I sadducei propongono a Gesù una storia paradossale per mettere in ridicolo l’ipotesi stessa della risurrezione.
Ci sono molti cristiani come sadducei: l’eternità appare loro poco attraente, forse perché percepita più come durata che come intensità; come prolungamento del presente, mentre in primo luogo è il modo di esistere di Dio.
C’erano sette fratelli, e quella donna mai madre e vedova sette volte, di chi sarà nell’ultimo giorno? Non sarà di nessuno. Perché nessuno sarà più possesso di nessuno.
All’inizio, nei sette fratelli preme un’ansia di dare la vita, un bisogno di fecondità. Alla fine, l’ansia umana diventa ansia divina quando Gesù afferma: e saranno figli di Dio, perché sono figli della risurrezione.
In Dio e nell’uomo urge lo stesso bisogno di dare la vita a figli da amare.
La fede nella risurrezione non è frutto del mio bisogno di esistere oltre la morte, ma racconta il bisogno di Dio di dare vita, di custodire vite all’ombra delle sue ali.
Quelli che risorgono non prendono moglie né marito, dice Gesù. In quel tempo sarà inutile il matrimonio, ma non inutile l’amore. Perché amare è la pienezza dell’uomo e la pienezza di Dio.
Saranno come angeli. Gli angeli non sono le creature gentili e un po’ evanescenti del nostro immaginario. Nella Bibbia gli angeli hanno la potenza di Dio, un dinamismo che trapassa, sale, penetra, che vola nella luce, nell’ardore, nella bellezza.
Il loro compito sarà custodire, illuminare, reggere, rendere bello l’amore.
Ogni amore vero che abbiamo vissuto si sommerà agli altri nostri amori, senza gelosie e senza esclusioni, donerà non limiti o rimpianti, ma una impensata capacità di intensità e di profondità.
Dio appartiene a loro, loro appartengono a Dio.
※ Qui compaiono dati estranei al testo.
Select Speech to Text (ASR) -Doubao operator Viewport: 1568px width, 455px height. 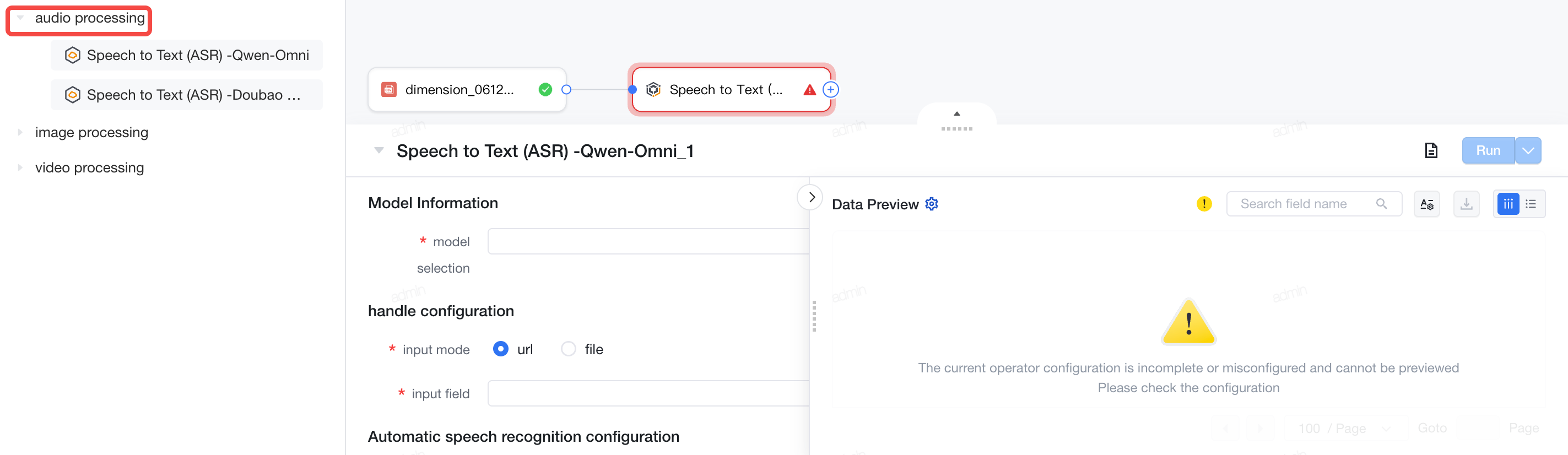point(187,95)
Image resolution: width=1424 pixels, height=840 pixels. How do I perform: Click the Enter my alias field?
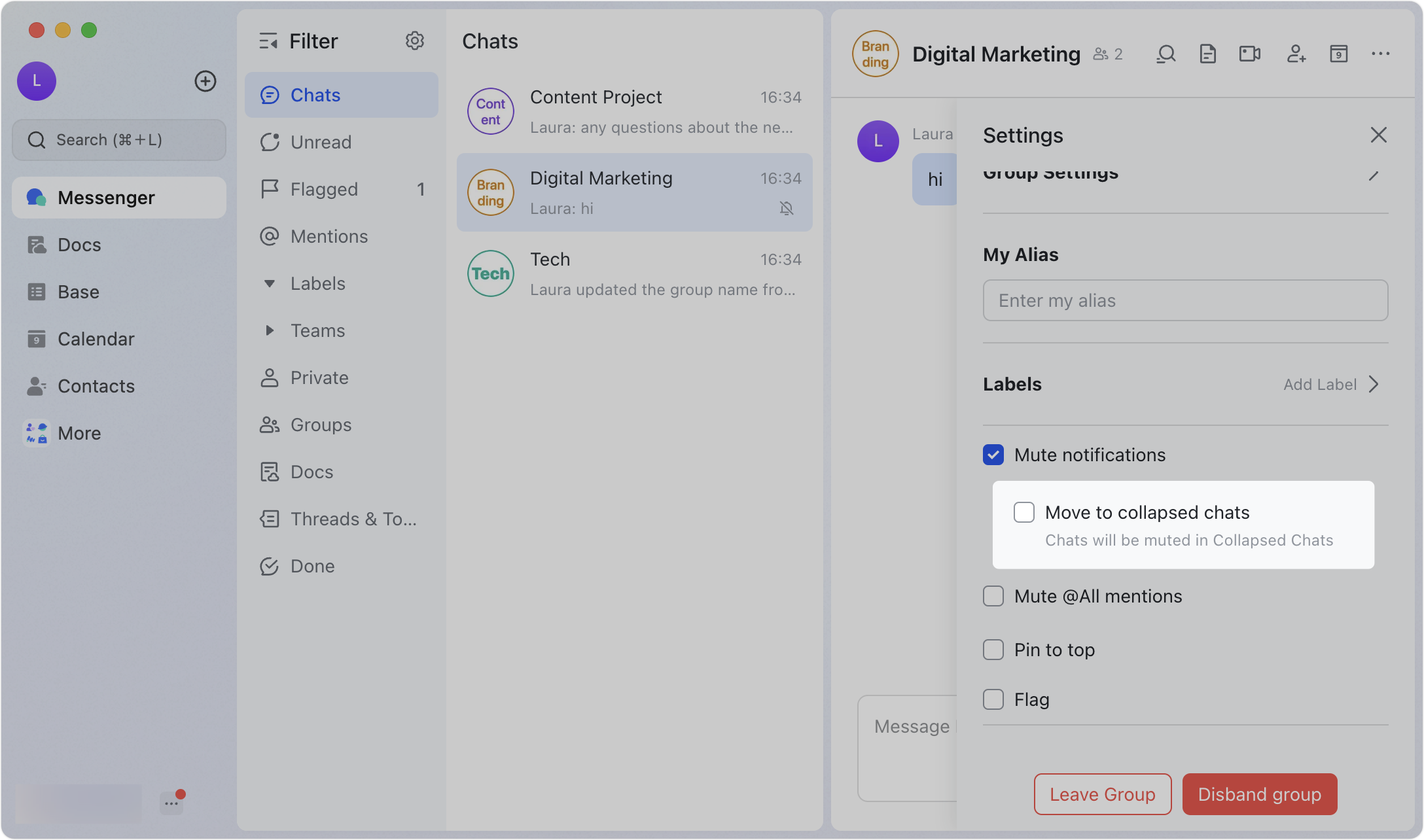1185,300
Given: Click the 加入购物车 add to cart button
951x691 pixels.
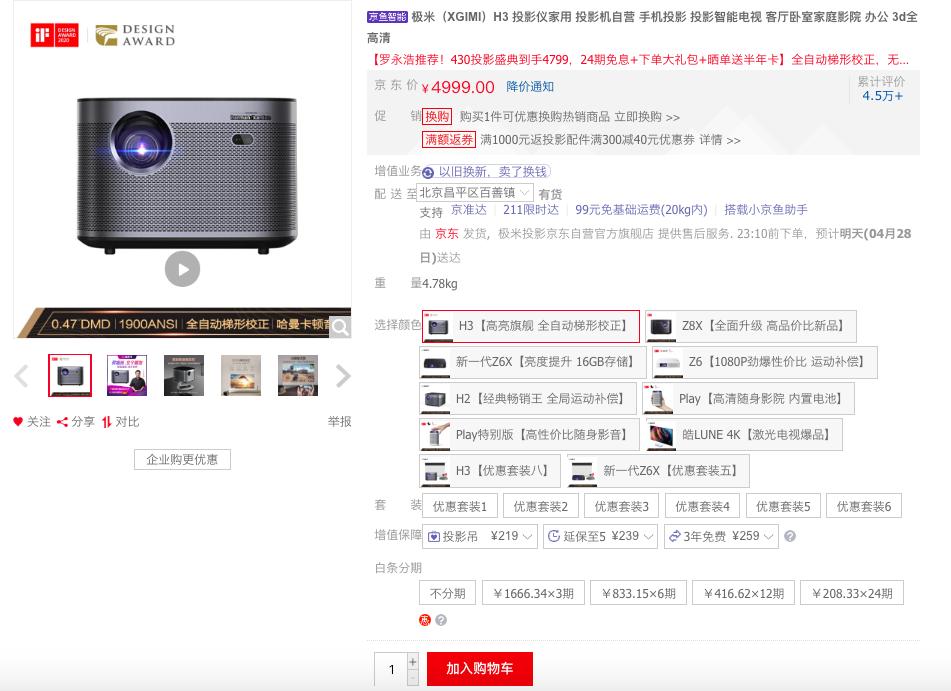Looking at the screenshot, I should pyautogui.click(x=479, y=669).
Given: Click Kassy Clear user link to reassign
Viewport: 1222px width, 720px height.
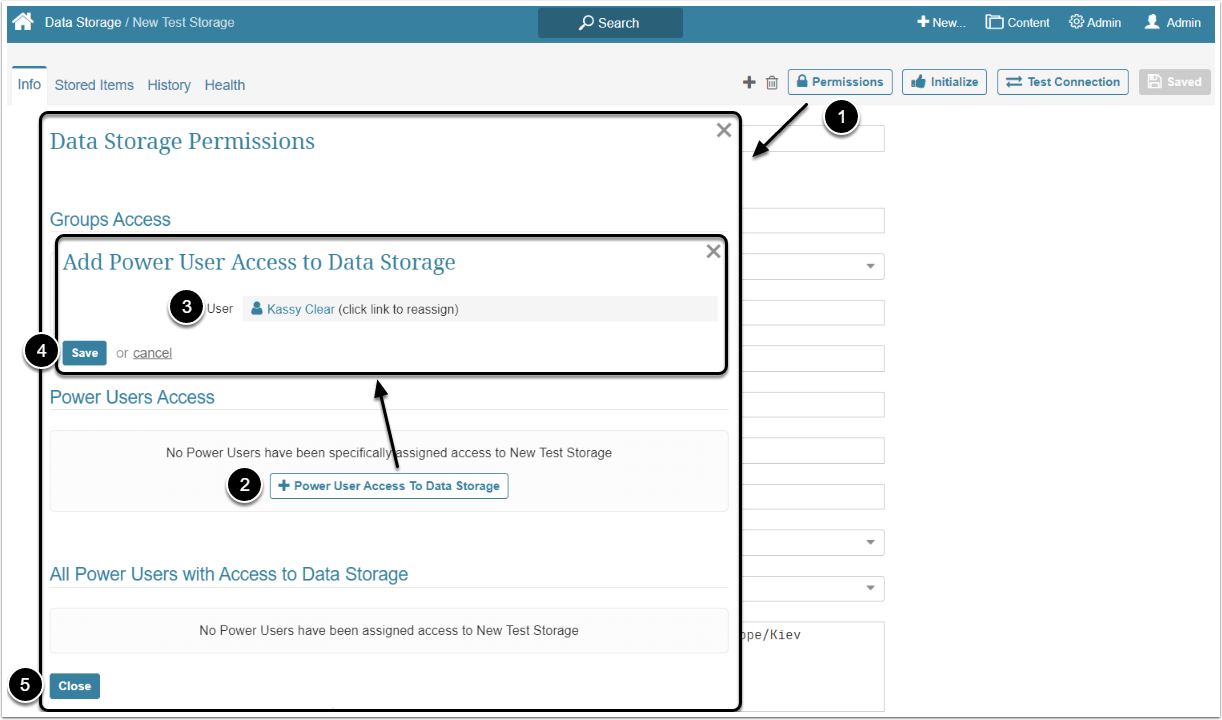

Dio di Abramo, di Isacco, di Gesù, Dio di mio padre, di mia madre…
Se quei nomi, quelle persone non esistono più, è Dio stesso che non esiste.
Se quel legame si dissolve, è il nome stesso di Dio che si spezza.
Per questo li farà risorgere: solo la nostra risurrezione farà di Dio il Padre per sempre.